▸ What needs to be done
Please quote exactly the lines below from the line containing "time (46, 941)" to the line containing "Början av ord", both lines included, and nothing else.

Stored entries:
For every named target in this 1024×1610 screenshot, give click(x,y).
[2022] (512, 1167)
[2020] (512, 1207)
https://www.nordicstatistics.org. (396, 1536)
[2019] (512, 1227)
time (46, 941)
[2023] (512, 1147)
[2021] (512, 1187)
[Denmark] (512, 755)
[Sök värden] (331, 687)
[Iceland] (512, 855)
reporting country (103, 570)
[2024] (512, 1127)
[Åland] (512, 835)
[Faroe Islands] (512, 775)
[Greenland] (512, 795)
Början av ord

--

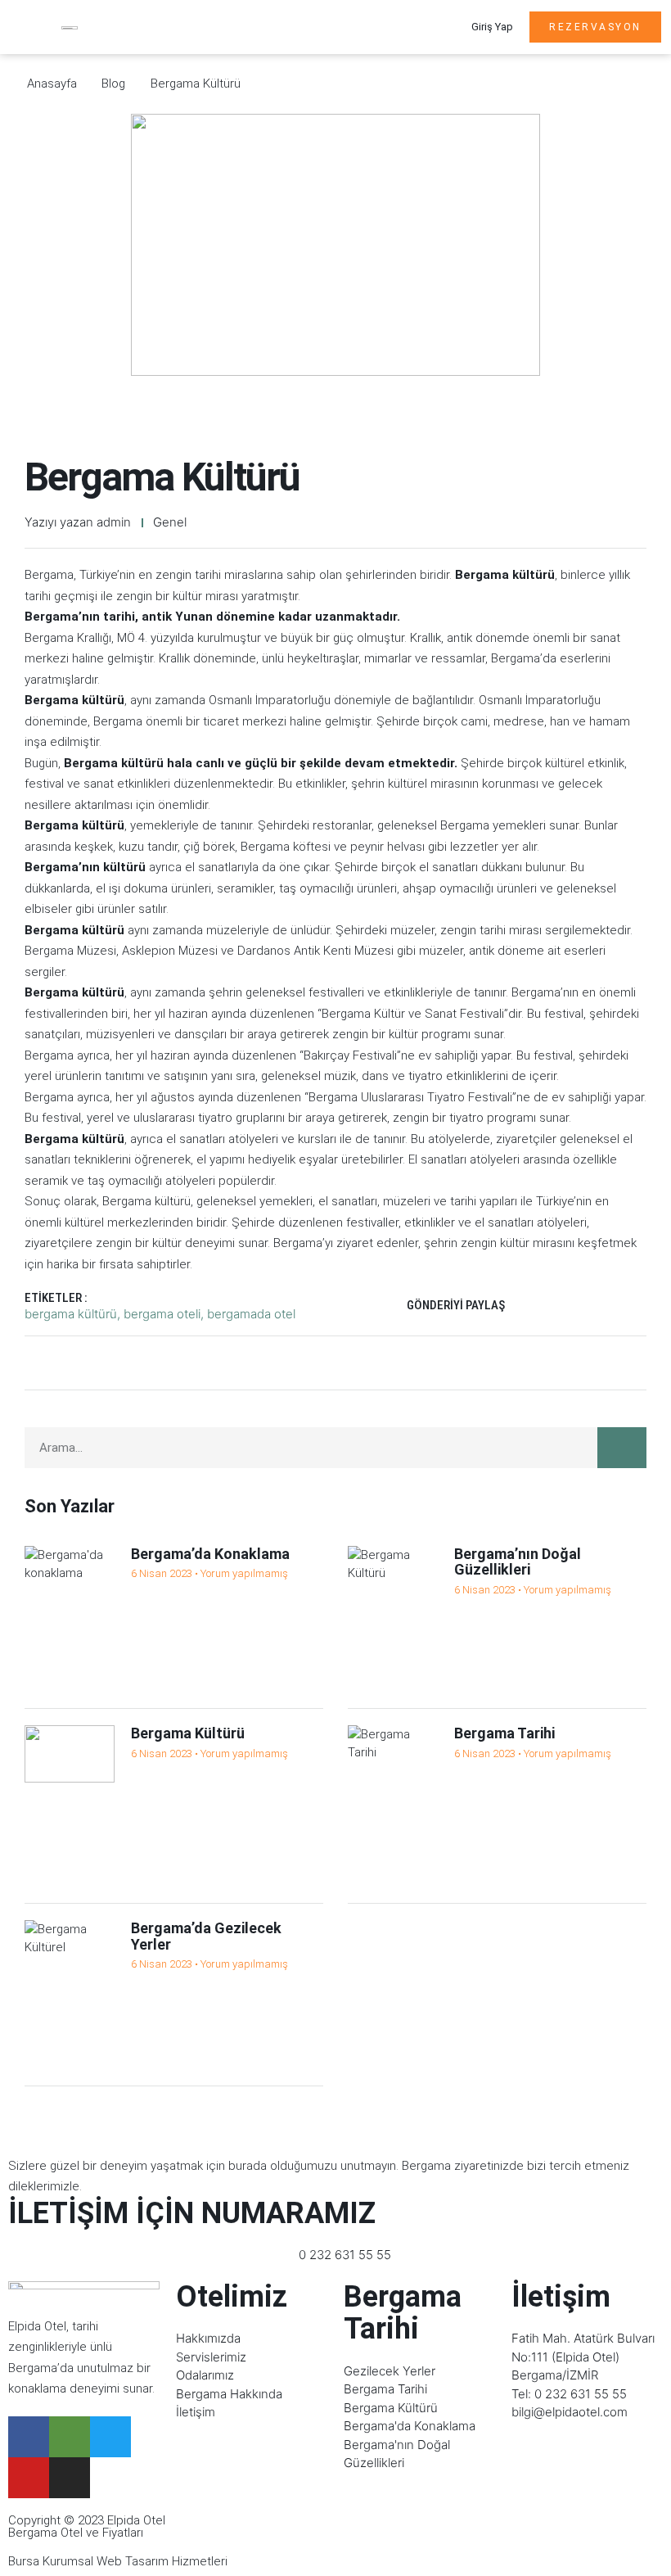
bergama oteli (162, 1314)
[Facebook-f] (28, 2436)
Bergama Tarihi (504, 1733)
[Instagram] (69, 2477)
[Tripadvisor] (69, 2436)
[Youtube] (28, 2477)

==

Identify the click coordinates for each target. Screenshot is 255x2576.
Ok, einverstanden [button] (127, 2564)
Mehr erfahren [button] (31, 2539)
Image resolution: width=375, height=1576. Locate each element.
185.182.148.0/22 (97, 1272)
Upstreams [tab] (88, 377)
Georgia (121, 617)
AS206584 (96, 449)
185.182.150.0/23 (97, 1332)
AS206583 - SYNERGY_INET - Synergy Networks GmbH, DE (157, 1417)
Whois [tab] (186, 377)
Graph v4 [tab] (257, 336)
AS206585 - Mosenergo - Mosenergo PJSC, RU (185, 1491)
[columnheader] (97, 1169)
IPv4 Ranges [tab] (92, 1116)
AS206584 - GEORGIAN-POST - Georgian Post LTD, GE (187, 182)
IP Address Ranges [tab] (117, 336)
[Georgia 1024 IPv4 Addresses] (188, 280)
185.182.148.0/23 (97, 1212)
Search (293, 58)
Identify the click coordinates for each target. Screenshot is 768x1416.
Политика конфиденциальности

▸ Expected answer
time (46, 941)
[2023] (512, 1147)
[2021] (512, 1187)
[Denmark] (512, 755)
[Sök värden] (331, 687)
[Iceland] (512, 855)
reporting country (103, 570)
[2024] (512, 1127)
[Åland] (512, 835)
[Faroe Islands] (512, 775)
[Greenland] (512, 795)
Början av ord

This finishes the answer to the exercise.